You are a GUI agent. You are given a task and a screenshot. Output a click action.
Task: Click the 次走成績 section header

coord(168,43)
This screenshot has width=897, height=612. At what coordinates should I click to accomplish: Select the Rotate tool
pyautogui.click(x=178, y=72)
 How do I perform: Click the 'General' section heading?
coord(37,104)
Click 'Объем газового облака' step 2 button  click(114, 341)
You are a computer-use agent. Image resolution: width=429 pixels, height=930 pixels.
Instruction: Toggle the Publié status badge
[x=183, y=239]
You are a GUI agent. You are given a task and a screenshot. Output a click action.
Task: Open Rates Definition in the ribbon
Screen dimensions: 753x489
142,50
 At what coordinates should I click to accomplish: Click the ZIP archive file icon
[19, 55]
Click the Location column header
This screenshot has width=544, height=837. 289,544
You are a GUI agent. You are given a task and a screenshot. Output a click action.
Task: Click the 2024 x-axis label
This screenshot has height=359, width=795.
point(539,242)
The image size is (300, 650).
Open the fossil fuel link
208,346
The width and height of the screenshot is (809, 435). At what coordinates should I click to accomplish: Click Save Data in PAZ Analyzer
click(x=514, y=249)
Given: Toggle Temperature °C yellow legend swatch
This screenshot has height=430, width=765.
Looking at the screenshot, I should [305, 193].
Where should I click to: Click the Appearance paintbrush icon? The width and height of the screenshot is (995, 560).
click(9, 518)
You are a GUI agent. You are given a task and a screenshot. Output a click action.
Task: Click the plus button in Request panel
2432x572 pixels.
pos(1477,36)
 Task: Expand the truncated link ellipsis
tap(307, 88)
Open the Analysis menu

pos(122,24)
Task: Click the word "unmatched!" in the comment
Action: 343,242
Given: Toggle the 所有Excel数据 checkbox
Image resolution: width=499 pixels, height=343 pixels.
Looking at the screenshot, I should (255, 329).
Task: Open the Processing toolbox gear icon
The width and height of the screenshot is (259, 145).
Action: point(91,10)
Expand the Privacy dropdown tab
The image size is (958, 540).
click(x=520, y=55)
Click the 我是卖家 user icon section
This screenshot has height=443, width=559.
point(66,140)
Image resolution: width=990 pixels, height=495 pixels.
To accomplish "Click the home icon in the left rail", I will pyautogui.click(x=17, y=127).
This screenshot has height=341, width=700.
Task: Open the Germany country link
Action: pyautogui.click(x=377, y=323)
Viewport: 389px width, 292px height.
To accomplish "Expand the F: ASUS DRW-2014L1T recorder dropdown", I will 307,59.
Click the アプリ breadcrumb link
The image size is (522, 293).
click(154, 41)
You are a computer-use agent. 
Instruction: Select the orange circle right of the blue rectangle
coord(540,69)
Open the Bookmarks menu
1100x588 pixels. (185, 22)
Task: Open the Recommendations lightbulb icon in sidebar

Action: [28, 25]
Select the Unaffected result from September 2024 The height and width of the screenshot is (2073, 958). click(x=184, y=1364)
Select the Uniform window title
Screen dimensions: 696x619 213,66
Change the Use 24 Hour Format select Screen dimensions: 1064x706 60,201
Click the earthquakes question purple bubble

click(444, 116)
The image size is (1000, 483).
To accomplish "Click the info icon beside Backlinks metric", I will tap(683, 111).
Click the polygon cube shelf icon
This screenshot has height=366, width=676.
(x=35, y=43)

::::

● Work item
In the listing, find every line with the word "computer" and return it.

● Solution for this task
You are a computer-use agent. Image resolution: width=429 pixels, height=930 pixels.
You are a computer-use agent. 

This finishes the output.